After tumbling to as low as .7173 in European trade, the Australian dollar managed to find its footing in the second half of overnight trade, closing Thursday’s session flat at .7225.
Continuing the familiar theme of late, particularly on days devoid of major economic data releases, the recovery was underpinned by a surge in the crude oil price in the second half of US trade.
At one point front-month US WTI futures were trading down more than 3% at US$46.73 a barrel before recovering to close the session with a gain of 0.17%.
Interestingly, the recovery in the Aussie came despite a slump in the iron ore price and further hawkish remarks from another leading US Federal Reserve official.

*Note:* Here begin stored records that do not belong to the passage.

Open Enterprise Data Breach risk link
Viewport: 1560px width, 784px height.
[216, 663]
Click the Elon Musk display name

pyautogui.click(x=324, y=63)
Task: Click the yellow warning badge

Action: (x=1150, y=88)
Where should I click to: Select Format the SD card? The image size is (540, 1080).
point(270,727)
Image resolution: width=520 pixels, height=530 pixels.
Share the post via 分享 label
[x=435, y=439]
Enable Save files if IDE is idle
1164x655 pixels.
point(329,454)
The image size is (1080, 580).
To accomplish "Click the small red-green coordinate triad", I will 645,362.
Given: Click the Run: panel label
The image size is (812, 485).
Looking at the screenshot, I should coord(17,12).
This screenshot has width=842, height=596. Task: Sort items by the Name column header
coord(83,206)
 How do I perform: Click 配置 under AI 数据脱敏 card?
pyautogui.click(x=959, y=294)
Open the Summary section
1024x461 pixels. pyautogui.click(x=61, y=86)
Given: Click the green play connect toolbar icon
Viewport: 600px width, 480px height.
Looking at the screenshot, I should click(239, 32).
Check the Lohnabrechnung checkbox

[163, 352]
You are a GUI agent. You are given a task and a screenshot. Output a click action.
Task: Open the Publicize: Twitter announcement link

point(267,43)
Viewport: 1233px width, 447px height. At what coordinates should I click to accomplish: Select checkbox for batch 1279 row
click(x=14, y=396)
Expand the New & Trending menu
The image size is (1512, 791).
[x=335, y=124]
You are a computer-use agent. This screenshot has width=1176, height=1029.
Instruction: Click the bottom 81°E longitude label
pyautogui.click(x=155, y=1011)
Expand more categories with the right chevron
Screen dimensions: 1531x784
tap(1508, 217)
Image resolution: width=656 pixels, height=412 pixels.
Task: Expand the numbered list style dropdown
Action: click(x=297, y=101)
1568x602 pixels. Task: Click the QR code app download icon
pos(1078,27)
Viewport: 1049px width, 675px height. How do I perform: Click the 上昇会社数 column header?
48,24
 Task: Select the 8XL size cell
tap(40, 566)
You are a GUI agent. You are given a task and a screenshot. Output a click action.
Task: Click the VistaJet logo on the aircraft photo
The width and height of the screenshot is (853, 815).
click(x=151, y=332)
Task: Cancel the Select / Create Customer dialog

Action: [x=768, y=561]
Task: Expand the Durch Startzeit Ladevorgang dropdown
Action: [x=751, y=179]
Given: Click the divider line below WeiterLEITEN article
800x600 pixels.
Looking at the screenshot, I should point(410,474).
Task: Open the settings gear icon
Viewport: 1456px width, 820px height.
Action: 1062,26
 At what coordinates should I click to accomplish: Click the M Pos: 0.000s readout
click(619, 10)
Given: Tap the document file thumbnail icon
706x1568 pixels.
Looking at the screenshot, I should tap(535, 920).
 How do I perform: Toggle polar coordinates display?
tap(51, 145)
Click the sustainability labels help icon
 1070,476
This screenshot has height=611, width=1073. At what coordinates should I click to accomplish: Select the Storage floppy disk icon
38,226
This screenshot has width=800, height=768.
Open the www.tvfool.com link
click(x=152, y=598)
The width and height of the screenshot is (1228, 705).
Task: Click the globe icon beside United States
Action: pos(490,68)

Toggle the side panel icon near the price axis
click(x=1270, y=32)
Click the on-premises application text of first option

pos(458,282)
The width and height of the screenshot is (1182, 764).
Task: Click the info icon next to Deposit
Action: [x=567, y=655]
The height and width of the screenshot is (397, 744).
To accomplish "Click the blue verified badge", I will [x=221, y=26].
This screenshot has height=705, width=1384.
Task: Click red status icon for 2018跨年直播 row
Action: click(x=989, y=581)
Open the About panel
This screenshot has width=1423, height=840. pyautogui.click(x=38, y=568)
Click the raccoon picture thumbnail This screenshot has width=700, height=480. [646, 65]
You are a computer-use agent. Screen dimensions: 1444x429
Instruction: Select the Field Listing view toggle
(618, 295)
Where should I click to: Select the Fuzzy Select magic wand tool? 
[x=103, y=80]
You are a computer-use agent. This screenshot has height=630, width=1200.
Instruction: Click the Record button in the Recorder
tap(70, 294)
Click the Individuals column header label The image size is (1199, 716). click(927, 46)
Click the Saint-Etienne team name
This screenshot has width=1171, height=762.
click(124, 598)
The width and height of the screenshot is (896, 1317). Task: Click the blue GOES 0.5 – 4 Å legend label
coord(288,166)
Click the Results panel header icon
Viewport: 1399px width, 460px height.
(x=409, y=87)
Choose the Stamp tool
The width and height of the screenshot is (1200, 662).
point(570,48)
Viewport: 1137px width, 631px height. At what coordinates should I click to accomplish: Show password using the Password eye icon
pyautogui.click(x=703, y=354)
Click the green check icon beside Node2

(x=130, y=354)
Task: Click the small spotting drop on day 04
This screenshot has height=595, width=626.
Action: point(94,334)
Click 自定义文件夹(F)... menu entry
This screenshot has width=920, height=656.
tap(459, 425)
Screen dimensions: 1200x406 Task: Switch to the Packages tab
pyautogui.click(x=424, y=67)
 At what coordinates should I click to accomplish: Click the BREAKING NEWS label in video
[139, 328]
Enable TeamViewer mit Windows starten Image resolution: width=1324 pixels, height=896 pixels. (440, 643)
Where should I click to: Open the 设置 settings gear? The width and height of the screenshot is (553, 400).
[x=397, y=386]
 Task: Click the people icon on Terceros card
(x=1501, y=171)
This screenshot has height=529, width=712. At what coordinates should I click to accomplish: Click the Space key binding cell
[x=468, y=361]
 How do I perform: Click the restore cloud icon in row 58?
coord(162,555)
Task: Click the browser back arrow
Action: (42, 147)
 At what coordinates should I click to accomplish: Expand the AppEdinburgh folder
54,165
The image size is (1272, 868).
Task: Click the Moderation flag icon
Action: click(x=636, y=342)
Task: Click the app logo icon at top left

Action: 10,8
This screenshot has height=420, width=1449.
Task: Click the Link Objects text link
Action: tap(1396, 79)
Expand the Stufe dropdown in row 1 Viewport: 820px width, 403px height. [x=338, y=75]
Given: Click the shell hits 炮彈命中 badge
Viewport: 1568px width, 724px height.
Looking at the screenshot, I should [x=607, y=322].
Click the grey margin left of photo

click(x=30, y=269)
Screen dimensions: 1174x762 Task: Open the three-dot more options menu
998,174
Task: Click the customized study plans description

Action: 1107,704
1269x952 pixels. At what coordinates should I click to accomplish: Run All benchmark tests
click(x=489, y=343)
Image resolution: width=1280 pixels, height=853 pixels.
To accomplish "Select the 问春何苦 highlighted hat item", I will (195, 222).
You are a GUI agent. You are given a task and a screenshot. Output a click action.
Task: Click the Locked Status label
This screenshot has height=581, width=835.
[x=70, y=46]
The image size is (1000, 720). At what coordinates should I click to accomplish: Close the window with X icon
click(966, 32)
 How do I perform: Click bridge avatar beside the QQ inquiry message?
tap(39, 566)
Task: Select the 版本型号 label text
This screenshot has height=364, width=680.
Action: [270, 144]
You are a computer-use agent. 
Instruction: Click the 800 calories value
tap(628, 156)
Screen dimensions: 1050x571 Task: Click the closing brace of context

The spot iron ore price tumbled by close to 6%, closing at the lowest level seen since March 15 this year.
Markets also ignored hawkish commentary from Bill Dudley, the New York Fed president who is also a FOMC voting member.
“USD showed little reaction to New York Fed President William Dudley’s comments that June is ‘definitely a live meeting’ and a June-July hike is ‘reasonable’ if the economy meets his outlook,” said Richard Grace, CBA chief currency strategist in his morning note.
“Dudley also stated he is ‘growing more confident’ inflation will get back up to 2% per annum, with the labour market ‘showing signs of wage pressures’ and with core inflation having remained stable despite the USD strength and lower energy prices,” added Grace.
As at 7.45am AEST, the AUD/USD currently buys .7220, largely unchanged for the session.
Looking ahead to Friday’s session in Asia, there are next to no market moving releases scheduled.
This suggests that movements in crude prices, along with USD/JPY and USD/CNH, will likely be influential on the Australian dollar.